What you will do: Put every line of the listing below into a numbered list, skipping blank lines and omitting the pictures.

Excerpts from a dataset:

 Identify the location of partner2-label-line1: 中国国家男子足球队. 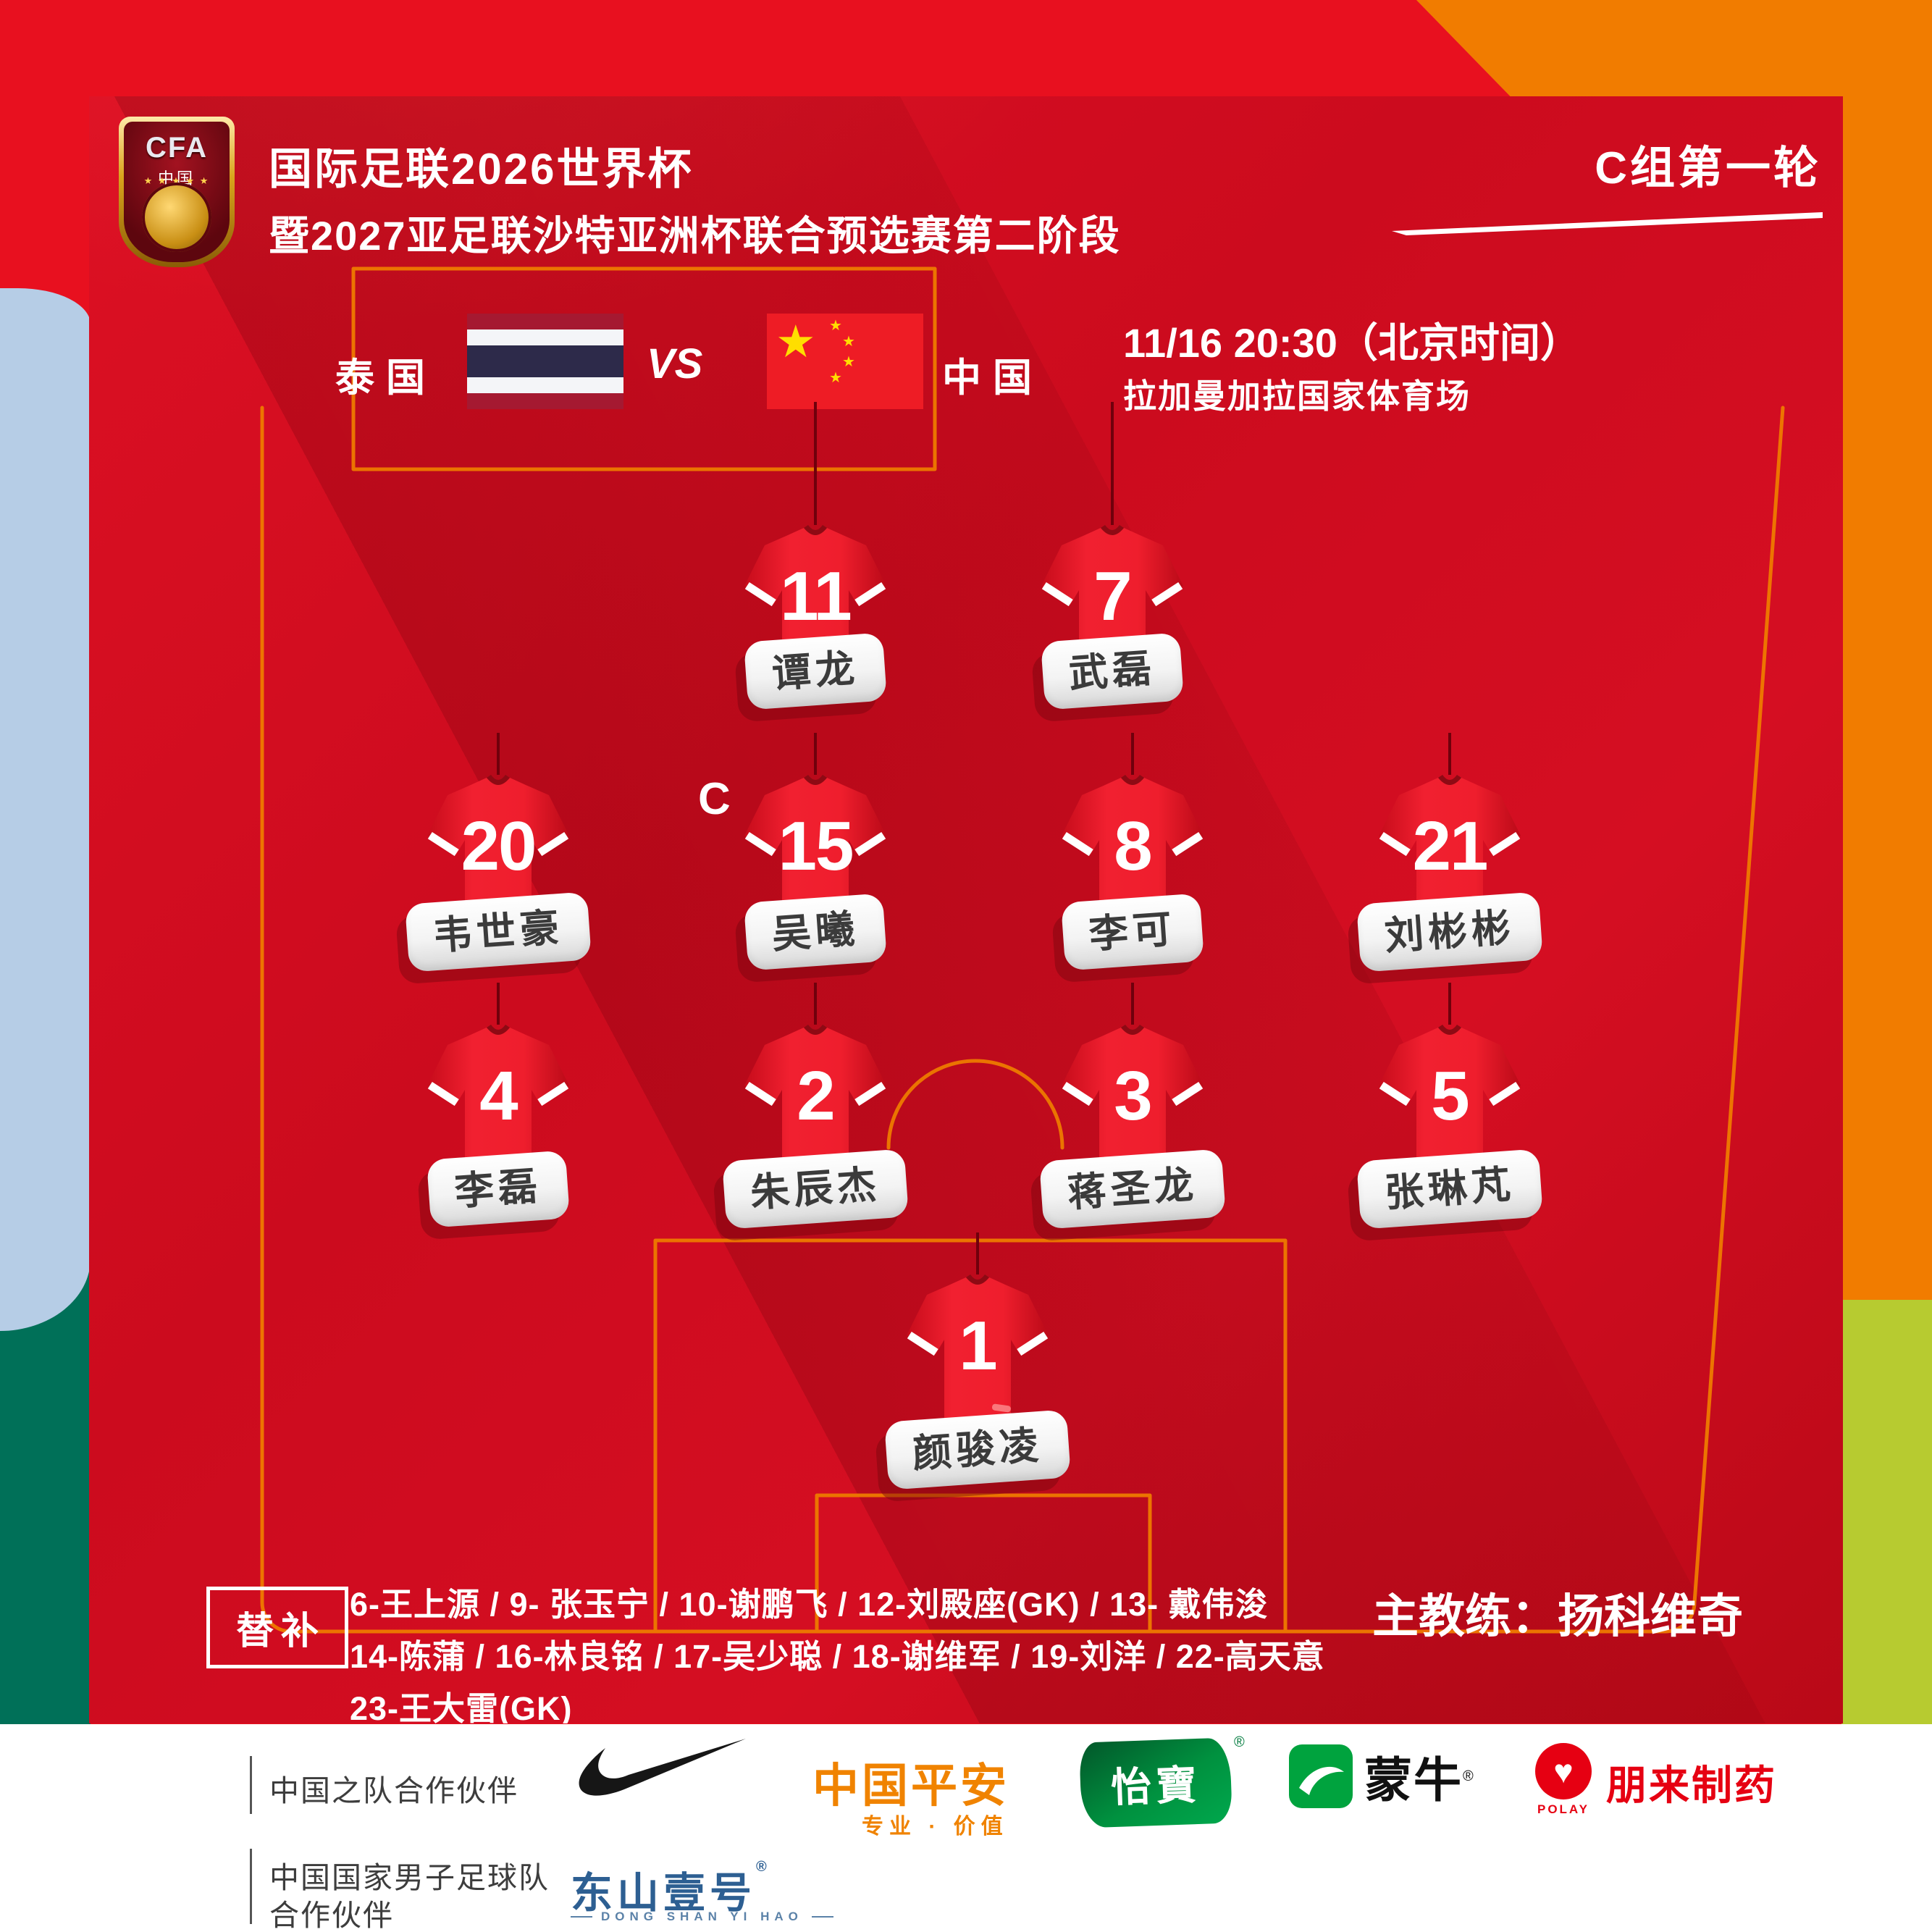
(410, 1878).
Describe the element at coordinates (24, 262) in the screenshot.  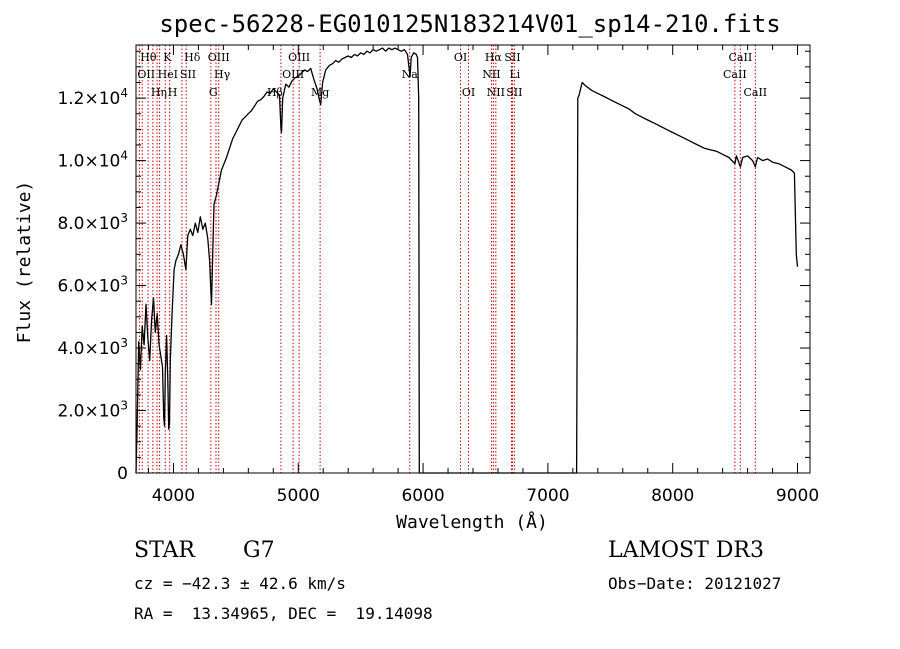
I see `y-axis-label: Flux (relative)` at that location.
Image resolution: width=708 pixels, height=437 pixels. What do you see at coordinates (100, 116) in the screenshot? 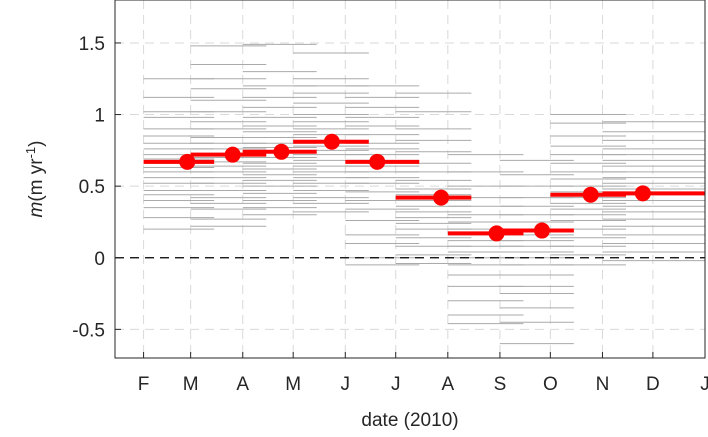
I see `y-tick-label: 1` at bounding box center [100, 116].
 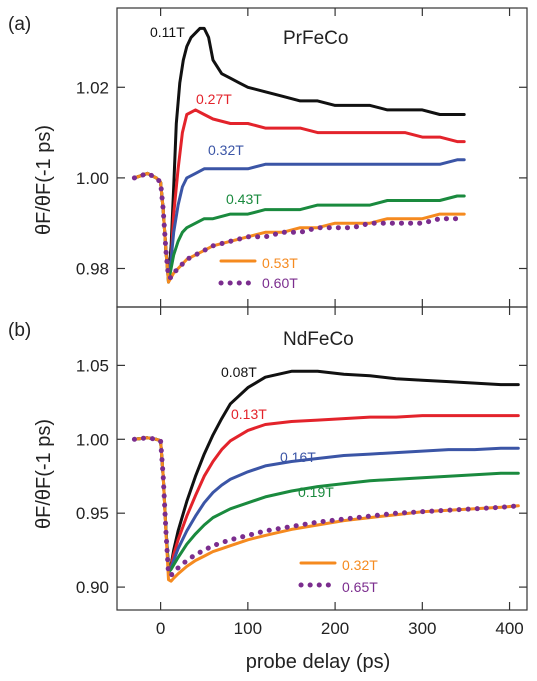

Problem solution:
1.  Identify the location of partner2-label-line1: 中国国家男子足球队. 
2. (410, 1878).
3. Describe the element at coordinates (24, 262) in the screenshot.  
4. I see `y-axis-label: Flux (relative)` at that location.
5. Image resolution: width=708 pixels, height=437 pixels. What do you see at coordinates (100, 116) in the screenshot? 
6. I see `y-tick-label: 1` at bounding box center [100, 116].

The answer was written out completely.